I don’t believe that screaming out about stricter gun laws is the answer, although many people are using this to further their political agenda. I feel like that is a very disconnected response to something so horrible. The answer here is not about weapons, it’s about how we, as a community, can help and support people who are sick, people who are hurting, people who are being passed up time and again but who are clearly in need. This is about mental illness and what we can do to be more supportive of people who are suffering from it. I have read that this young man had diagnosed mental illness and had been displaying unusual behavior for some time. What could have been done to help him?
How someone must be feeling, to do something like this. How disconnected, unheard, misunderstood, unwanted, how much pain someone must have. He must have felt like no one valued him, and he didn’t value himself to disregard human life in such a way. How can we help people who feel this way, as a community, what can we do? We have become so disconnected from each other, from ourselves. We fill our lives with TV and computers, and authentic connection with other people face to face is disappearing. What a lonely world we are going into, if this is to continue.
The answer lies in ourselves. How can we reach out to each other? How can we support each other? First we must really be paying attention, we must really be listening. We must put aside our human reaction to just react to whatever is in front of us, whatever someone is saying to us, we must connect with our hearts and really listen to what our deepest selves are saying to us. Take 5 seconds to sit with whatever someone tells you before you respond to them and really think about it. Actively listen. Listen with your heart. We must look around ourselves with deep observation and really see where people are, and meet them there with love and compassion. Notice the people next to you, how is their energy? Can you reach out to them, even with just a smile? Acknowledge them, notice them, appreciate them as they are. Talk to people, listen to people, love them.

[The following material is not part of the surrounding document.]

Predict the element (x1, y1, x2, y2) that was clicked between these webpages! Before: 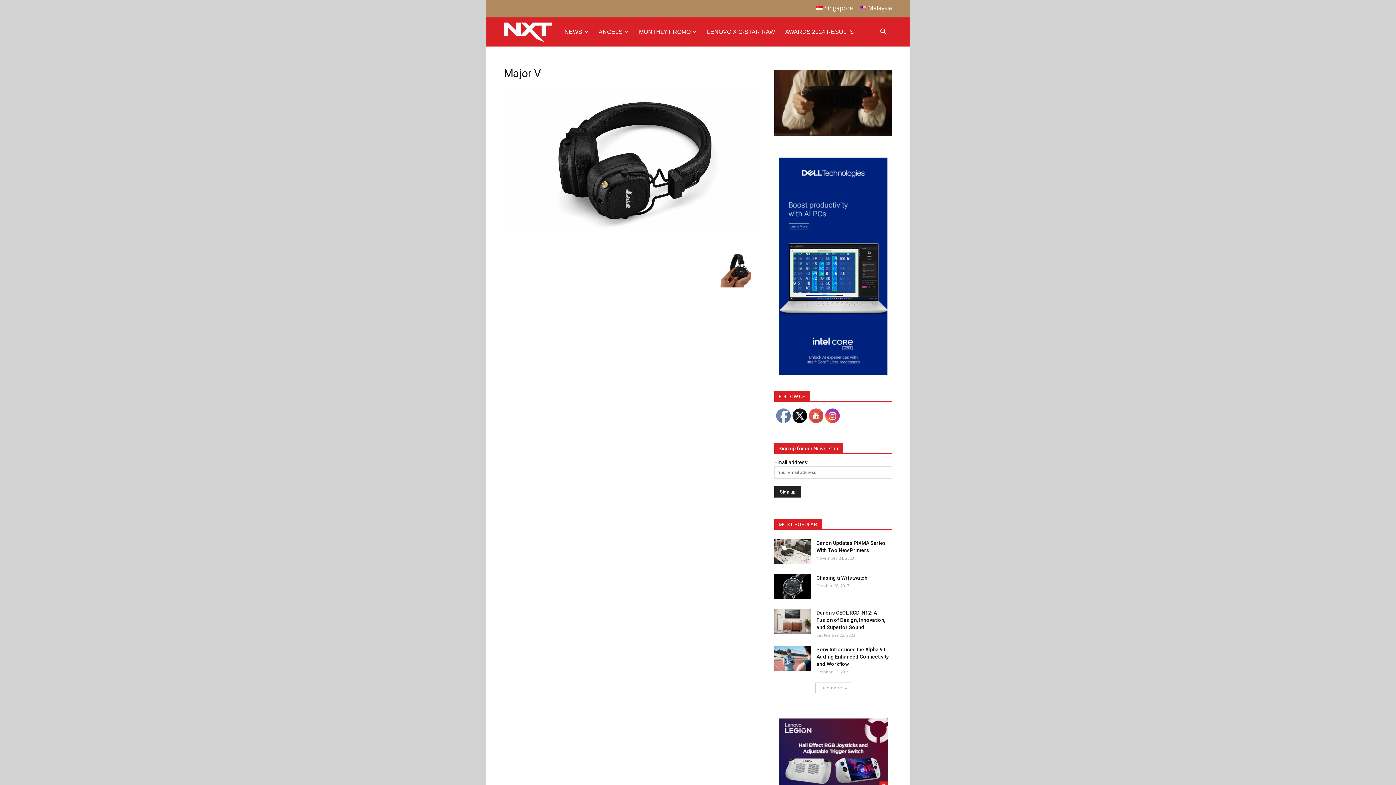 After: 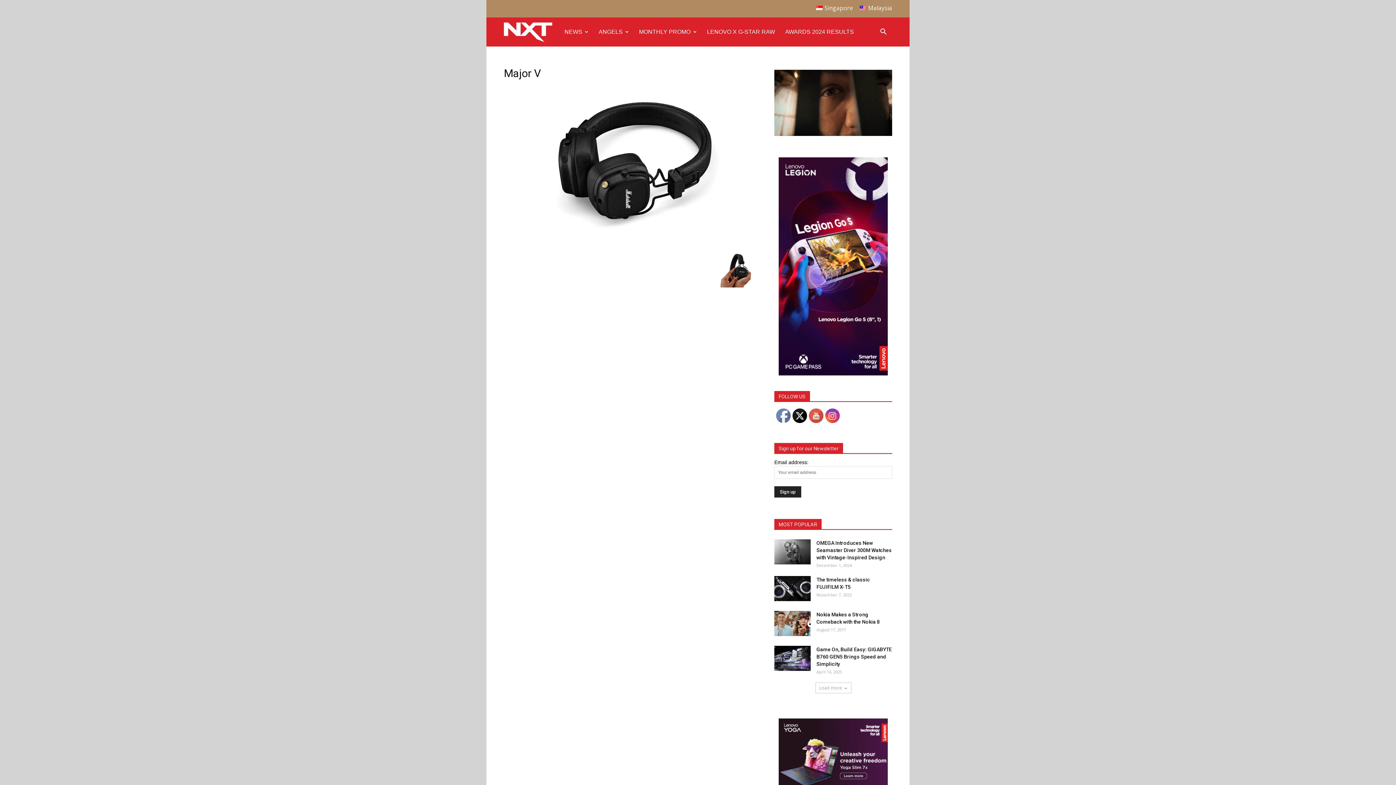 Action: label: Malaysia bbox: (860, 4, 892, 12)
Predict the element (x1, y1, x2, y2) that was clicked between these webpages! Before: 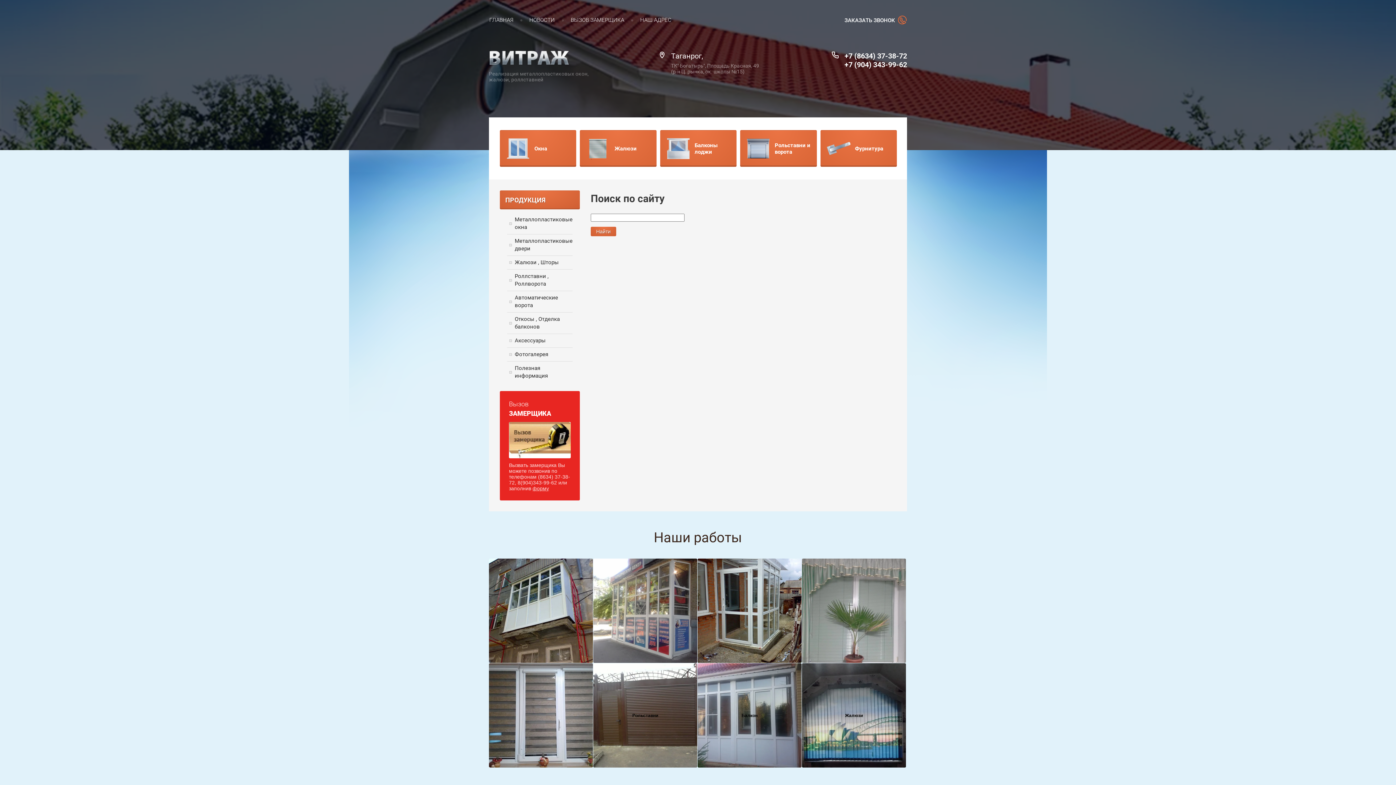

If things are to change, we must come back to community. We must be concerned for others. My heart goes out to the whole world, as all humans are affected by this and other tragedies like it. All my love goes out to the families and loved ones directly affected by the actions of this one sick person. All of my compassion goes out to the young man who was in so much pain he felt he needed to do something so horrible. I can think of this and surround it all with love. We have to love each other, if we want things to change.
What are you doing to cope with this tragedy? How can you lift your community up and create change for a better world?